Baby Yoda was privately purchased after his second start, which means that he earned most of his million dollars for owners Pantofel Stable, Wachtel Stable, Gary Barber, and Jerold Zaro, and for trainer Bill Mott.

The dark bay gelding is a graded stakes winner and thrice graded stakes placed, and it seems likely that his best racing days are behind him … which is not to say that he can’t still be a competitive race horse.

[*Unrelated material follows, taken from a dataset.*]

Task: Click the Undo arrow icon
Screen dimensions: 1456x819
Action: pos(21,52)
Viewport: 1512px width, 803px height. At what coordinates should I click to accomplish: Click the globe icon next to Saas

He seems to be a sound horse, with perhaps good races still left in him. But … does he need to run them? Why not retire him sound so that he can be one of those horses that doesn’t need thousands of dollars of rehab when he goes to an aftercare organization, so that he can have a successful next career, as a pleasure horse or jumper or any of the myriad activities in which retired Thoroughbreds can engage?

Thoroughbred aftercare
New York offers a number of dedicated funding streams for Thoroughbred aftercare.

Jockeys donate $1 per mount to Take the Lead, the retirement program of the New York Thoroughbred Horsemen’s Association. Owners pay $10 per start, and the new connections for a claimed horse pay a 1.5% surcharge on the claiming price, 60% of which goes to Take the Lead, with the other 40% going to the Thoroughbred Aftercare Alliance. Take the Lead itself donates about $400,000 annually to aftercare organizations.

Based on the jockeys’ and owners’ aftercare fees and the claiming surcharge, Baby Yoda has banked $1,720 in aftercare money, and he’s raced more often than many Thoroughbreds do these days. That money isn’t reserved for him; it goes where it’s needed, to support horses currently retired or retraining.

That’s good. It’s also, clearly, not enough, given the longevity of a Thoroughbred and given the number of horses that are still found in unfortunate circumstances across the country, and the number of fundraising efforts established to rescue those horses.

There is also, apparently, not enough money going to the humans in horse racing, based on the number of GoFundMe accounts set up for injured or ill jockeys, exercise riders, grooms, and even racing and breeding executives, to help them cover medical and other expenses. Some raise tens of thousands of dollars, some only hundreds. Like too many horses, too many humans rely on the kindness of strangers to assist when they can no longer do their jobs.

Pretty much everyone in horse racing — employees, gamblers, owners, trainers et al. — complains about the high cost of participating in the sport, especially in New York. (I get it: I live here, too.)

But there is also so much money in the sport, especially at the top end, that one must wonder why, despite significant progress in the last 20 years, so little of it finds its way to the horses and humans that need it most.